#### [What is required]
List every line of the listing below that contains the string "input".

- - -

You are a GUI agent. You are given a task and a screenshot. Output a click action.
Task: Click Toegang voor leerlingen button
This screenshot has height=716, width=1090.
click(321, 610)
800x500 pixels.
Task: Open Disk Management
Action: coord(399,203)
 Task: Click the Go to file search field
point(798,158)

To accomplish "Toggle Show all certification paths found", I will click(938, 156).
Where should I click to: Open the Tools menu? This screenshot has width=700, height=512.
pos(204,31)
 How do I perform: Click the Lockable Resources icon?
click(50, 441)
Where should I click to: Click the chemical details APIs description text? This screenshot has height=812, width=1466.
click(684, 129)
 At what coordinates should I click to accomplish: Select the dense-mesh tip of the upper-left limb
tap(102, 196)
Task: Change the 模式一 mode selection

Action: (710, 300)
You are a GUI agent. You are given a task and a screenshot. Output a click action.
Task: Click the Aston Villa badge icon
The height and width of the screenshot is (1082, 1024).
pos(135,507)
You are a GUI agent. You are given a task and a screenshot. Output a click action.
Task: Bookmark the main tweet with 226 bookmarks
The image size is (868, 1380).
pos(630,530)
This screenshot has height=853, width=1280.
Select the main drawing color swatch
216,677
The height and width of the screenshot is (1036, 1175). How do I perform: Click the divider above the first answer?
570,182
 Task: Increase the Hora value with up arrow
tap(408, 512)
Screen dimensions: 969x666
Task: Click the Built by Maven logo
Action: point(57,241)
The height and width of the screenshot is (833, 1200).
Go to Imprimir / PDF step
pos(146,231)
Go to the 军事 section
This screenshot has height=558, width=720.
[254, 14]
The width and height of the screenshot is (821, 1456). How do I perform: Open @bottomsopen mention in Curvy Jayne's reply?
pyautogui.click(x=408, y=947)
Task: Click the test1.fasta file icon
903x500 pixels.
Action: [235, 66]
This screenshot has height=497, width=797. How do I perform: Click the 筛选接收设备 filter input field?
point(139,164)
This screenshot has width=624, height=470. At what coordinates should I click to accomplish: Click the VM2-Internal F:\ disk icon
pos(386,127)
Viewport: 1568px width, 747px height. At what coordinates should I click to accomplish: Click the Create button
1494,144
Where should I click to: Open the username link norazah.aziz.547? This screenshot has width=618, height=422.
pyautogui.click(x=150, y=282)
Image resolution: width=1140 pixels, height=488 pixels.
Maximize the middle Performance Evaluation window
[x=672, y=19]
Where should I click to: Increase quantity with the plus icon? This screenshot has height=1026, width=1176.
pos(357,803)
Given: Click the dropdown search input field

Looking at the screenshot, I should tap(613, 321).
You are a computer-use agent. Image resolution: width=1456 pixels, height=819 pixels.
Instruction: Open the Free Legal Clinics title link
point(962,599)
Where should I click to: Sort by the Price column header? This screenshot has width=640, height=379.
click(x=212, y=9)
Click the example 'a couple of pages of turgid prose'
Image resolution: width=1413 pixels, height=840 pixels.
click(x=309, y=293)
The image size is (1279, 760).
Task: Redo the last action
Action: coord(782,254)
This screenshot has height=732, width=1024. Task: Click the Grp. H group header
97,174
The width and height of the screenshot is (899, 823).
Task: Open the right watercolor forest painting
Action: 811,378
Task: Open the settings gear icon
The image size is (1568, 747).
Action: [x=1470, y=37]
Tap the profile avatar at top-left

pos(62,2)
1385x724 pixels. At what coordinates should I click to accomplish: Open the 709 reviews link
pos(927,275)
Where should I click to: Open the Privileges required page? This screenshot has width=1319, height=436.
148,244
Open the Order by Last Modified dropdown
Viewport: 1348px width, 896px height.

- - -

#### [Worked answer]
This screenshot has height=497, width=797. How do I perform: Click the 筛选接收设备 filter input field?
Given: Click the dropdown search input field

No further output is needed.